National Report -- The U.S. Drug Enforcement Admininstration (DEA) reports the veterinary dewormer levamisole is showing up in seized street cocaine.
-- The U.S. Drug Enforcement Admininstration (DEA) reports the veterinary dewormer levamisole is showing up in seized street cocaine.
DEA reports that from July to September 2008, roughly one-third of the cocaine it seized from the streets contained varying amounts of dewormer.
It's believed that the drug is being added in South America, before the cocaine is imported to the United States, but it’s unclear why the “relatively expensive compound” is being used, according to a report in the Annals of Internal Medicine. Levamisole has been attributed to increased dopamine levels in animal studies, the article reports.

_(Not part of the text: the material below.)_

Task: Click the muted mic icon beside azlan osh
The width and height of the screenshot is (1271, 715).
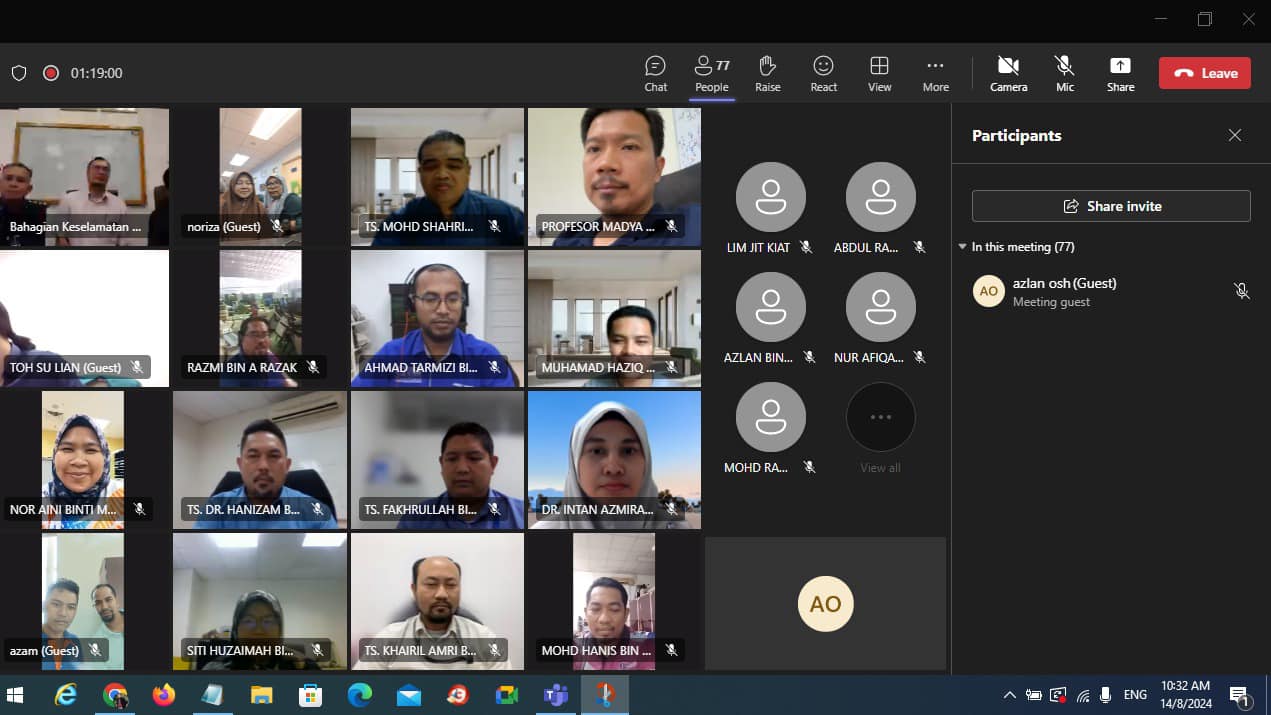Action: [1241, 291]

Most commercial preparations of levamisole are used as dewormers for cattle, swine and sheep. The drug has been used for treating roundworm infestations in freshwater tropical fish. For a time, it was marketed for humans as Ergamisol and used to treat colon cancer. However, it was withdrawn from U.S. markets in 2000.
Cocaine cut with levamisole can cause febrile agranulocytosis, which can show up as unexplained fever and agranulocytosis in patients.
DEA issued public warnings and documented at least 100 illnesses and three deaths in the United States and Canada from the illegal use of this drug.